Resorbable vascular graft development using PLCL, PLA, and PGA investigated for heart repair

Blog Post created by John Garner on Oct 11, 2016

PolySciTech division of Akina, Inc. ( provides a wide array of biodegradable polymers including PLCL, PLA, and PGA. Recently, researchers have utilized these types of polymers to generate arterial vascular grafts that allow for good cellular growth for use in tissue engineering. This research holds promise for repairing damaged or missing heart tissue. Read more: Sugiura, Tadahisa, Shuhei Tara, Hidetaka Nakayama, Tai Yi, Yong-Ung Lee, Toshihiro Shoji, Christopher K. Breuer, and Toshiharu Shinoka. "Fast-degrading bioresorbable arterial vascular graft with high cellular infiltration inhibits calcification of the graft." Journal of Vascular Surgery (2016).


“Abstract: Objective: Bioresorbable vascular grafts are biologically active grafts that are entirely reconstituted by host-derived cells through an inflammation-mediated degradation process.

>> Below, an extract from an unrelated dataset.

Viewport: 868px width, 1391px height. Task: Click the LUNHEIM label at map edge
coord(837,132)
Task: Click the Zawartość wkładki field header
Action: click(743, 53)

Calcification is a detrimental condition that can severely affect graft performance. Therefore, prevention of calcification is of great importance to the success of bioresorbable arterial vascular grafts. The objective of this study was to test whether fast-degrading (FD) bioresorbable arterial grafts with high cellular infiltration will inhibit calcification of grafts. Methods: We created two versions of bioresorbable arterial vascular grafts, slow-degrading (SD) grafts and FD grafts. Both grafts had the same inner layer composed of a 50:50 poly(l-lactic-co-ε-caprolactone) copolymer scaffold. However, the outer layer of SD grafts was composed of poly(l-lactic acid) nanofiber, whereas the outer layer of FD grafts was composed of a combination of poly(l-lactic acid) and polyglycolic acid nanofiber. Both grafts were implanted in 8- to 10-week-old female mice (n = 15 in the SD group, n = 10 in the FD group) as infrarenal aortic interposition conduits. Animals were observed for 8 weeks. Results: von Kossa staining showed calcification in 7 of 12 grafts in the SD group but zero in the FD group (P < .01, χ2 test). The cell number in the outer layer of FD grafts was significantly higher than in the SD grafts (SD, 0.87 ± 0.65 × 103/mm2; FD, 2.65 ± 1.91 × 103/mm2; P = .02). Conclusions: The FD bioresorbable arterial vascular graft with high cellular infiltration into the scaffold inhibited calcification of grafts.”